PASSAGE:

Mr Prest, an extremely wealthy Nigerian businessman, on divorce was ordered to pay his wife £17.5m. However, Mr Prest claimed that his assets (the matrimonial home and a portfolio of other residential properties in London) were not his to give as they were owned by his various companies, and not by him directly. The Supreme Court had to decide whether the companies could be ordered to transfer the properties to Mrs Prest in satisfaction of Mr Prest’s obligation to make the payment. 

Why was Mrs Prest successful? 

The decision was unanimous. Although the various properties were owned by the companies, they were held on trust for Mr Prest, making him the beneficial owner. Accordingly the court could order the transfer of the properties to Mrs Prest in accordance with established divorce law. Since several of the properties are subject to charges in favour of banks, there may not be much left for Mrs Prest by the time the banks are repaid. 

In deciding that the properties were held on trust, the court was influenced by the fact that each property had: 

  • either been transferred by Mr Prest or at his direction to one of the companies for nominal consideration of £1; or 
  • been acquired directly by the company using funds provided by Mr Prest.

PROBLEMS:
1 – Rewrite everything in the case summary from "In deciding that" down to "by Mr Prest.", putting "the husband" wherever "Mr Prest" appears.
2 – In the case summary, how much was Mr Prest ordered to pay his wife on divorce?

SUPPLIED MATERIAL:
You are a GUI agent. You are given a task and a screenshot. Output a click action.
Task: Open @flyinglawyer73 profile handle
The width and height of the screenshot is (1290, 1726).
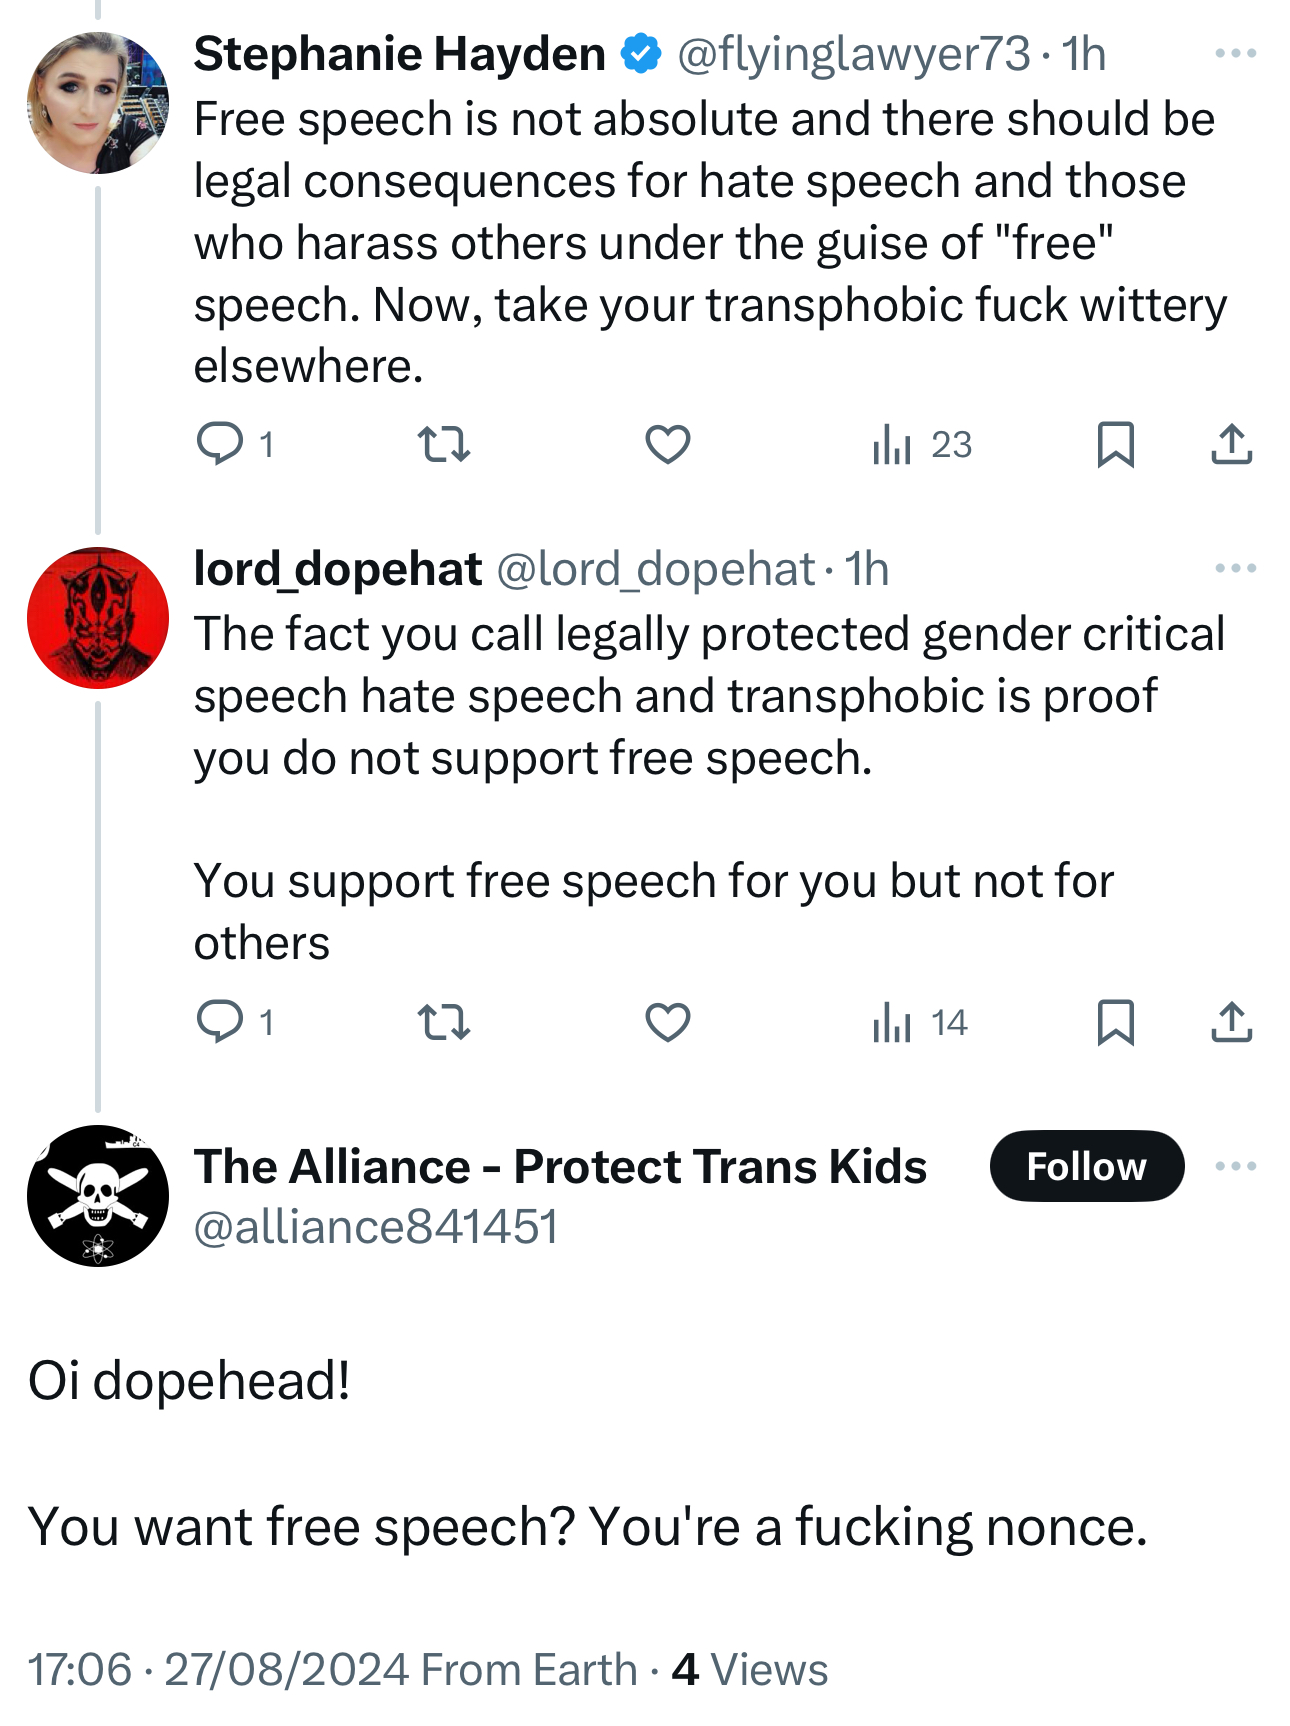click(853, 54)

EXERCISE SOLUTIONS:
1 –
In deciding that the properties were held on trust, the court was influenced by the fact that each property had: 

  • either been transferred by the husband or at his direction to one of the companies for nominal consideration of £1; or 
  • been acquired directly by the company using funds provided by the husband.

2 – £17.5m